Вот-вот, поищи оправдания своим прихотям, только этого и не хватало, только этого ещё в твоей биографии не было. А ещё лучше — пойди к генералу и скажи: „В интересах дела мне необходимо сделать эту девушку своей любовницей“. В интересах этого дела тебе позволят сделать любовницами все женское население Москвы. Так что даже эта блажь вполне может сойти с рук… Похоже, мне по-прежнему кто-то крепко ворожит. Все, закончили лирику, нужно поработать головой».

Он часто сам себя называл бюрократом. Воспринимая речь на слух, обязательно брал ручку и бумагу и пытался изобразить проблему схематически. То же самое делал и тогда, когда обдумывал предстоящую операцию. Кружки, квадратики, стрелки помогали ему глубже анализировать ситуацию, сказывалось физико-математическое образование. Кстати, в институте ему тоже прочили блистательную карьеру в точных науках, он даже диссертацию написал, только вот защитить времени не было.

Иногда он об этом жалел, иногда — радовался про себя тому, что жизнь сделала такой в общем-то неожиданный поворот, и он из аспирантуры попал в органы. Как она сказала, эта рыжая, когда он пожаловался, что так и не «остепенился»? Что-то вроде: «Лучше все потерять, чем сожалеть об утраченном». Смешно! Что этот ребенок знает об утратах и о нереализованных мечтах?

Еще он любил хорошую бумагу и легко скользящие по ней хорошие ручки. Любил рисовать и когда-то даже писал неплохие картины, ему прочили блестящий успех в живописи, если он профессионально ею займется. А теперь картины валяются где-то на антресолях, некоторые он в свое время раздарил. Не жалко было, нарисовал — отдал. Теперь иногда жалко. «Лучше все потерять…»

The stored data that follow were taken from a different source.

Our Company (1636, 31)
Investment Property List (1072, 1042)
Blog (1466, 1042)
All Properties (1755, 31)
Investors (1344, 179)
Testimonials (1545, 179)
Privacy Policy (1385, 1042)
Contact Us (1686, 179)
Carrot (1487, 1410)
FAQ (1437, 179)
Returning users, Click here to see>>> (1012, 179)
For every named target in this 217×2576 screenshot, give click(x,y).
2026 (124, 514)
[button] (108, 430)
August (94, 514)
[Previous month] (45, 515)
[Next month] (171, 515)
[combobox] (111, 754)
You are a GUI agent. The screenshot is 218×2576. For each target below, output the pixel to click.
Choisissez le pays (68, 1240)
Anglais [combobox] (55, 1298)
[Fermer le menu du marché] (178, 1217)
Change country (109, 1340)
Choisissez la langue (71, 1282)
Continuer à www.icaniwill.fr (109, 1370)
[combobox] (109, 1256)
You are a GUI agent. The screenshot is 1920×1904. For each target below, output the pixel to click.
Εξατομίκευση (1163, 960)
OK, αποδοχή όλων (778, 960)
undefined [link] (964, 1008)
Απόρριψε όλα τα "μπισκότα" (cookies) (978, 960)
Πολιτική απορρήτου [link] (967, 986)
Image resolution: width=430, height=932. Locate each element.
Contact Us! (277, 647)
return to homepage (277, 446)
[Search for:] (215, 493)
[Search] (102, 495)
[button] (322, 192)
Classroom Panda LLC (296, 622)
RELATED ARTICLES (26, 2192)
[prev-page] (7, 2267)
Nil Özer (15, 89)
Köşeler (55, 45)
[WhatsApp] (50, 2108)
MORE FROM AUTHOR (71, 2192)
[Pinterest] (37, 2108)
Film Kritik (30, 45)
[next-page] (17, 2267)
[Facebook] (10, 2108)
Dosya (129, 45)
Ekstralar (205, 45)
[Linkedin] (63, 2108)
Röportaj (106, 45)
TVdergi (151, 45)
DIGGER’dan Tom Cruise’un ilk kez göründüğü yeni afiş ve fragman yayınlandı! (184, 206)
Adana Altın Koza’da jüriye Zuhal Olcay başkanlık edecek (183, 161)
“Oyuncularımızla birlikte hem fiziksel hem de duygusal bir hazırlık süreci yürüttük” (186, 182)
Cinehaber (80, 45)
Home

Но привычка рисовать сохранилась. И только когда абстрактный рисунок становился прост и красив, рождалась идея, перераставшая в безупречно-эффективный план мероприятия. Теперь он пытался графически изобразить грядущие отношения с этой, как её, Майей. Но из путаницы фигур и линий почему-то четко выступал её легкий, слегка курносый профиль. Это и раздражало, и мешало, и вызывало какое-то самому ему непонятное чувство не жалости, нет, стремления защитить и уберечь. Не от кого-то или чего-то, а просто — уберечь. Стареет? Наверное, если в голову приходят такие мысли, когда думать надо о том, чтобы защитить и уберечь не кого-либо, а американского президента. «Все, отставить. Всегда везло, повезет и теперь».

С каждым прожитым годом он все чаще задумывался о своем незримом хранителе. Как-то поделился своими размышлениями с товарищем по университету, ушедшим в религию и даже ставшим иеромонахом. Естественно, в ответ услышал:

— А ты окрестись. И все вопросы получат ответ.

Отказался. И не только из-за атеистических убеждений, которым был верен, а из-за боязни нарушить какой-то сложившийся баланс. Лучшее — враг хорошему, и неизвестно, как там оно обернется, если он будет совершать несвойственные ему поступки. Да и креститься чекисту как-то не к лицу, у коллег и начальства понимания он явно не встретит, скорее, наоборот. Хотя и в органах, к сожалению, начались изменения, причем не в лучшую сторону.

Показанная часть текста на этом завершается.